▶ _閱讀文章_
運用scrapy爬取鏈家網房價並儲存到本地

阿新 • • 發佈：2018-12-13

因為有在北京租房的打算，於是上網瀏覽了一下鏈家網站的房價，想將他們爬取下來，並儲存到本地。

先看鏈家網的原始碼。。房價資訊都儲存在 ul 下的li 裡面

爬蟲結構：

其中封裝了一個數據庫處理模組，還有一個user-agent池。。

先看mylianjia.py

# -*- coding: utf-8 -*-
import scrapy
from ..items import LianjiaItem
from scrapy.http import Request
from parsel import Selector
import requests
import os


class MylianjiaSpider(scrapy.Spider):
    name = 'mylianjia'
    #allowed_domains = ['lianjia.com']
    start_urls = ['https://bj.lianjia.com/ershoufang/chaoyang/pg']

    def start_requests(self):
        for i in range(1, 101):  #100頁的所有資訊
            url1 = self.start_urls + list(str(i))
            #print(url1)
            url = ''
            for j in url1:
                url += j + ''
            yield Request(url, self.parse)

    def parse(self, response):
        print(response.url)

        '''
        response1 = requests.get(response.url, params={'search_text': '粉墨', 'cat': 1001})

▶ _所給資料_
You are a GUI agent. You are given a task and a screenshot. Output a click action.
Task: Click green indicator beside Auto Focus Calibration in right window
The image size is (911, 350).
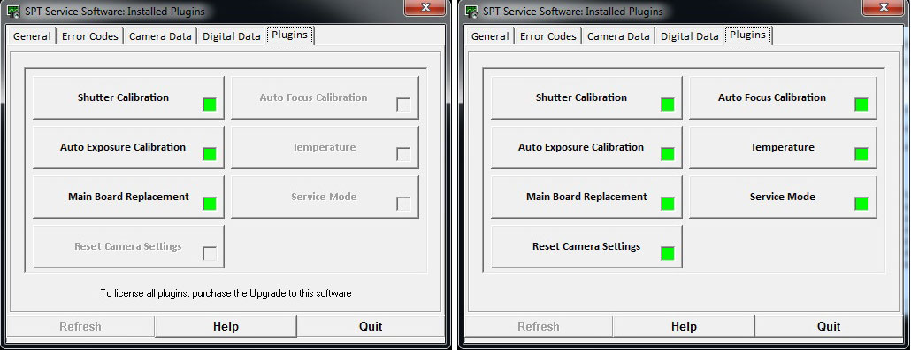click(861, 105)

▶ _練習任務_
A: 在這篇關於爬取鏈家網房價的文章中，房價資訊儲存在網頁原始碼的什麼位置？
B: 請把這篇關於爬取鏈家網房價的文章中，從含有「#print(url1)」的詞句開始、到「print(response.url)」結束的部分重寫一遍，並將其中的「parse」換成「parse_page」。
這些資料是另行提供的材料，與文章彼此獨立。

▶ _參考答案_
A: 儲存在 ul 下的 li 裡面。

B:
#print(url1)
            url = ''
            for j in url1:
                url += j + ''
            yield Request(url, self.parse_page)

    def parse_page(self, response):
        print(response.url)